Coppola scelse Marlon Brando a dispetto della Paramount, che voleva invece Lawrence Olivier o James Cagney o qualcun altro al posto dell’ingestibile Brando, reduce tra l’altro dal flop di Queimada. Il regista dovette accettare mille condizioni imposte dai produttori, ma Brando era forse il più grande attore del momento e un uomo molto intelligente, come ricorda Coppola in molte occasioni: capì il film, capì la situazione, entrò immediatamente nel personaggio e lo fece suo. E al posto di Robert Redford, Dustin Hoffman o James Caan voluti dalla Paramount scelse lo sconosciuto Al Pacino per interpretare Michael Corleone, facendogli pronunciare una battuta entrata poi (come altre) nel lessico comune: “My father made him an offer he couldn’t refuse…”, dice Michael a Kay nella scena del matrimonio.
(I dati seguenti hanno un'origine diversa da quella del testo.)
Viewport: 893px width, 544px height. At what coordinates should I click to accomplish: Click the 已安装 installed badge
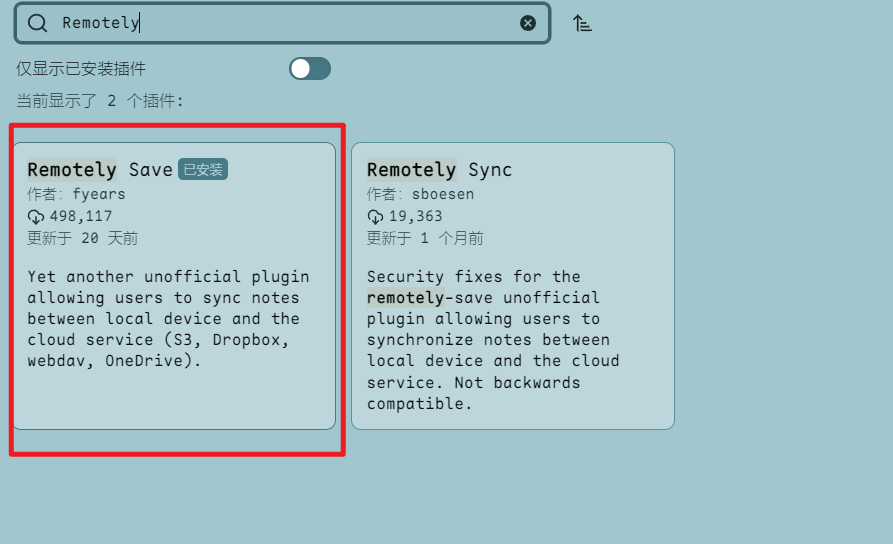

Coppola scrisse il film con Mario Puzo, attraverso lunghe chiacchierate e lo scambio di fax e telefonate, e all’interno del fine squisitamente commerciale di tutta l’operazione riuscì a realizzare il film che voleva, seppure in una continua lotta con la produzione. Anche Puzo, autore precedentemente del bellissimo The Fortunate Pilgrim, scrisse The Godfather per pagare le bollette e, come ricorda Coppola, gli raccomandò sempre di raccontare sempre realisticamente i gangster mafiosi ma di non averci mai a che fare, di non incontrarli nemmeno, e il regista così fece. Dopo l’uscita del film, John Gotti andò a trovare Coppola, che non lo ricevette con la scusa che purtroppo era molto impegnato, e Gotti semplicemente se ne andò. “Avevo sempre immaginato i mafiosi fossero come dei vampiri, quindi avevo pensato che se non li inviti a entrare, quelli non entrano”, raccontava ridendo in una video intervista a Hollywood Reporter qualche anno fa. E così è stato.
Tornando al Padrino, se vogliamo individuare il core del film, è una riflessione sul potere mafioso, ma per Coppola, come racconta in diverse occasioni, la parola chiave è “successione”, è di questo che parla il film. Successione all’interno della famiglia, successione nella scala del potere, successione come senso ultimo della vita.
Nel 1973 The Godfather vinse l’Oscar come miglior film, poi diventò una saga, e diventò al tempo stesso modello da imitare e cattivo esempio da evitare, a seconda della platea e dell’interlocutore. Quasi quarantacinque anni dopo, e dopo gli arresti dei vari Gotti, Genovese e di tutta la Cosa Nostra newyorchese, ancora si accusa Coppola di aver gettato cattiva luce sugli italoamericani, ancora non ci sono lezioni universitarie o panel sugli italomericani in cui non venga scomodato Coppola per essere citato come pessimo esempio con il suo Padrino. Penso possa essere utile, oltre che interessante, andare ad ascoltarsi le sue interviste, leggere il suo Notebook, e riguardarsi con attenzione il suo film per capire che non c’è nulla di più lontano, nelle intenzioni del regista e nell’essenza di un film che, piaccia o meno, è uno dei capolavori della storia del cinema.